Published online by Cambridge University Press: 09 September 2016
This study aimed to describe the levels of social engagement and to examine the relationship between the nursing home scale groups and social engagement in nursing homes in South Korea.
A total of 314 residents were randomly selected from rosters provided by 10 nursing homes located in three metropolitan areas in South Korea. The outcome variable was social engagement measured by the Revised Index of Social Engagement (RISE), and the key independent variable was the nursing home scale (small, medium, and large). Individual factors (age, gender, activities of daily living and cognitive function, and depressive symptoms) and organizational factors (location, ownership, and staffing levels) were controlled in the model as covariates. Multilevel logistic regression was used in this study.
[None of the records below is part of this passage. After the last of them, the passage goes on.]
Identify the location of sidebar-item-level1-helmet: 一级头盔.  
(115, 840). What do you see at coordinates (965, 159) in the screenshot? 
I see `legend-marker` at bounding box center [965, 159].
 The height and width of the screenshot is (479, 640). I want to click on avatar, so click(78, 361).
About half of the residents (46%) in this study were not socially engaged in the nursing home (RISE=0) where they resided. Controlling for individual- and organizational-level factors, the nursing home facility size was a significant factor to predict the likelihood of residents’ social engagement, with that the residents in large-scale nursing homes being less likely to be socially engaged than those in medium-scale nursing homes (odds ratio = 0.457; p-value = 0.005).
This study supports evidence from previous studies that smaller-scale nursing homes are likely to provide more person-centered care compared to larger-scale nursing homes. Subsequent quality studies are needed to examine how the mechanisms for how smaller-scale nursing homes can enhance residents’ social engagement in terms of care delivery processes.